Transatlantic discord
Airports seem to be reluctant to invest in new solutions to meet modern day threats. Most recently the airport community has simply said no to a EU requirement to deploy liquid screening solutions in airports any time soon. Anecdotal evidence exists to suggest that vague promises by airports to achieve this capability at a later date will not be met either.

United States authorities also took a dim view of legislative attempts to introduce liquid screening at airports any time soon, warning that it would introduce prescriptive measures for all US bound flights if an easing of restrictions were to go ahead on schedule.

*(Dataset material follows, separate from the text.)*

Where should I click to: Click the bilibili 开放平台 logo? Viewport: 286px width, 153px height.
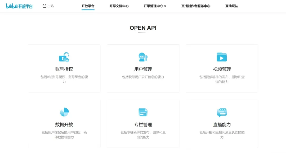coord(19,6)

The US boast of a mature two-way dialogue between government and industry about the threats faced and the hardware performance requirements needed to address these threats. The EU doesn’t have these threat information sharing protocols in place, leading to a view that the region is behind the curve and only capable of responding to old threats.

US aviation security policy was born out of the events of September 11 and for better or worse is deemed the only standard worth considering. UK proposals to shift responsibility for aviation security to the commercial sector must have sent shockwaves through Washington D.C. unless suitably robust threat sharing protocols form a part of the recently announced protocols.

With almost half of the total global demand for aviation security technology coming from the US – the budget for passenger screening is some $769 million in this fiscal year alone – vendors will quite naturally focus attention on this market segment.

The obvious conclusion drawn from this is that any UK specific requirements – assuming airports fulfil the government expectation to invest and innovate – will be well down the priority list.

Border control
The government consultative exercise comes hard after a recent damning report on the UK’s ability to control its borders. The BBC report stated that the multi-million pound E-borders programme doesn’t have the capability to feed information to UK Border Agency (UKBA) personnel in real time.

“We don’t get the details direct to our terminal, the method is no more sophisticated than a piece of A4 paper torn up and then distributed to the staff. You then have to keep an eye out for those people. There’s no joined up IT thinking, we’re living in the Dark Ages,” a UKBA source told the broadcaster.

The issue led to the controversial cleric Sheikh Raed Salah, who is banned from entering the country, being able to walk through immigration at Heathrow and deliver a speech in Leicester after arriving in June. He was arrested before he could address a meeting in the House of Commons and is appealing against his deportation on human rights grounds.